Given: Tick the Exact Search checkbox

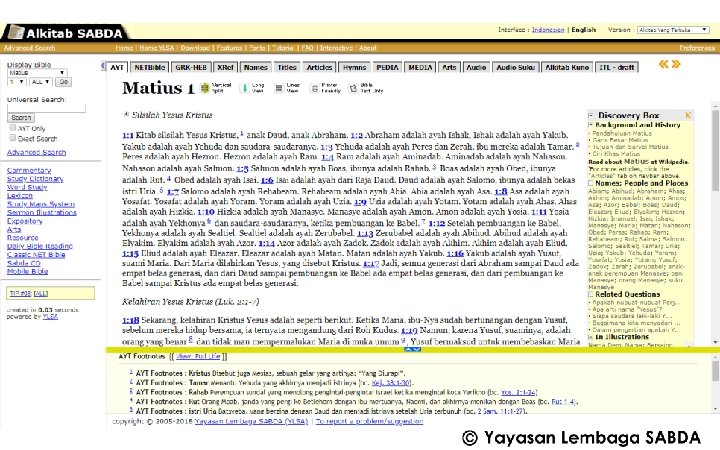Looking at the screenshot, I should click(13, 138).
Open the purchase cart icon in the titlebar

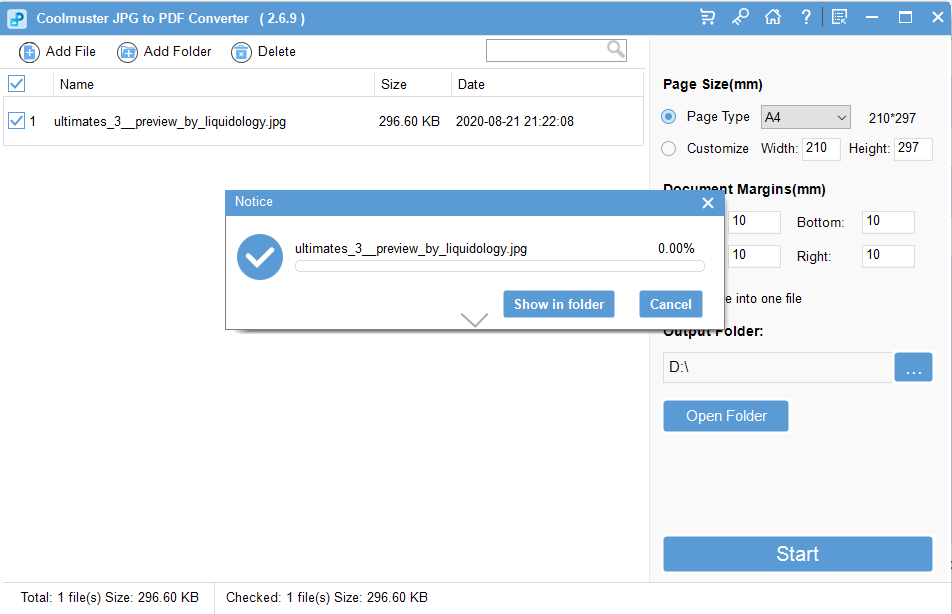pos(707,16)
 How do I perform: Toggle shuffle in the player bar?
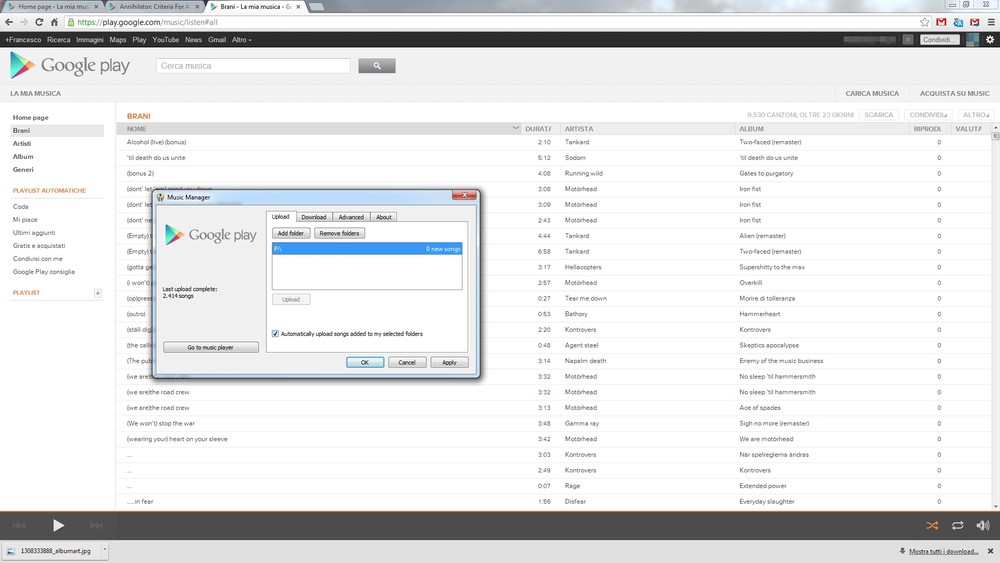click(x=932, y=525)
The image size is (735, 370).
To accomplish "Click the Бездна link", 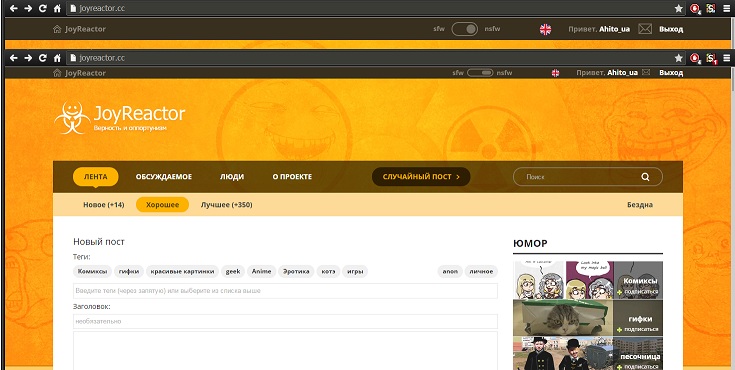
────────────────────
**INSTRUCTION:** Copy the wording of all the items above word for word, leaving out the pictures.

**RESPONSE FOR THIS EXERCISE:**
Given: Tick the Exact Search checkbox

Looking at the screenshot, I should click(13, 138).
Open the purchase cart icon in the titlebar

pos(707,16)
 How do I perform: Toggle shuffle in the player bar?
click(x=932, y=525)
The image size is (735, 370).
To accomplish "Click the Бездна link", 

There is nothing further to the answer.